A pesquisa científica nas universidades brasileiras
Enviada em 20/11/2021
O educador brasileiro Paulo Freire afirmava que o ser humano é o que a educação faz dele, partindo desse princípio, a sociedade é o que as pesquisas feitas pelas universidades brasileiras fazem dela. Esse trabalho realizado sofre com desafios monetários, mas é responsável por um grande avanço da ciência e da tecnologia. Por isso, deve haver uma valorização e investimento do Estado.
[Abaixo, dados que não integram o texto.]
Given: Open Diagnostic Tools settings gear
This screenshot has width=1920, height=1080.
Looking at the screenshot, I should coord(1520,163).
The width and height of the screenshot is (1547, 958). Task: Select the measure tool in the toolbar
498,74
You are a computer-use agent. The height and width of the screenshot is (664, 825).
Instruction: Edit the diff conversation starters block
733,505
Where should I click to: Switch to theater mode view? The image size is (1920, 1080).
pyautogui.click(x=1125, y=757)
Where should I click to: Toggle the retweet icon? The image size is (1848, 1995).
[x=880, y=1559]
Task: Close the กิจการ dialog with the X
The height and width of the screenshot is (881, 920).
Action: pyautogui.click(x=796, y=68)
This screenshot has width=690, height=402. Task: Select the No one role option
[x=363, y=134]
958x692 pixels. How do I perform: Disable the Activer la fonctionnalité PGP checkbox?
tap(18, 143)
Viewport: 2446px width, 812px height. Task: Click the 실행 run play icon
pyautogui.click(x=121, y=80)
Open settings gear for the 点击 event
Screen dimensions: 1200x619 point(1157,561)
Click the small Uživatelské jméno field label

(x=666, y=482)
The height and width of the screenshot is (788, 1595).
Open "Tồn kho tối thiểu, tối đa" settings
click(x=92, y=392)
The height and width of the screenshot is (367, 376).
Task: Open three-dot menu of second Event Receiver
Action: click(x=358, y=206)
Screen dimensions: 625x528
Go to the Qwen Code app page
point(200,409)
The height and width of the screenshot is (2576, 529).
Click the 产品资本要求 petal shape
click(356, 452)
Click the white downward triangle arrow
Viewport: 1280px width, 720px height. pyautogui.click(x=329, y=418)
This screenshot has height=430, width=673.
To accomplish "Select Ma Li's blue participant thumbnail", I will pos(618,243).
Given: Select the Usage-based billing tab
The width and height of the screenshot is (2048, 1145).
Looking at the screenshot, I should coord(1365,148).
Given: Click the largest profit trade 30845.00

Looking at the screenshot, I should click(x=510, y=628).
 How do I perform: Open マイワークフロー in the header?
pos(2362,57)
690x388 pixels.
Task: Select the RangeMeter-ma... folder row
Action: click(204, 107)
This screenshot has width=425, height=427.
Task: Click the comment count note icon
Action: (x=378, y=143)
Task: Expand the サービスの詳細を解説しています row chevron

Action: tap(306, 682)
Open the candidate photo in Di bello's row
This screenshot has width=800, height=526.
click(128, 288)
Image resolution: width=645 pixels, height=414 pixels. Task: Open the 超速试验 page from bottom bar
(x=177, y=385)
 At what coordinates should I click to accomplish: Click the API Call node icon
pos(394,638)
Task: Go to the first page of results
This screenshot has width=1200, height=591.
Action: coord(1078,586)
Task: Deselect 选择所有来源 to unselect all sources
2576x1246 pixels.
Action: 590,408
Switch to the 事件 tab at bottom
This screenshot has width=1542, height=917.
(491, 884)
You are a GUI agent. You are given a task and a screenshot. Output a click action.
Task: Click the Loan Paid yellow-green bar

Em primeiro lugar, é possível citar o fato de que segundo o jornal da USP, cerca de 60% da ciência brasileira é resultado das pesquisas que são feitas nas universidades do país. Um dos exeplos que podem ser citados, é a descoberta que a pele de tilápia pode ser usada para o tratamento de queimaduras sérias e venceu o Prêmio Euro Inovação na Saúde, promovido pela indústria Eurofarma Laboratórios S.A.. Esse fato evidencia que a importância desses avanços em vários casos é também internacional e valorizada por autoridades importantes de todo o mundo.
Ademais, é importante também ressaltar que em maio de 2021 houve um corte de 18,16% da verba destinada para as universidades federais, o que afeta mais de 70 mil estudos científicos. Essa ação prova que a desvalorização da pesquisa e do avanço tecnológico por parte do Estado é real e está sendo colocada em prática. Por isso, é imprescindível que essa realidade seja alterada e a aplicação monetária torne-se maior.
Torna-se evidente, portanto, a necessidade de intervenção do Ministério da Educação em parceria com o Ministério da Economia. Deve haver um aumento na renda direcionada às pesquisas no ambiente universitário do Brasil por meio da aplicação da renda direcionada à educação superior. Isso deve ser feito para que o avanço da ciência e da tecnologia do país seja garantido.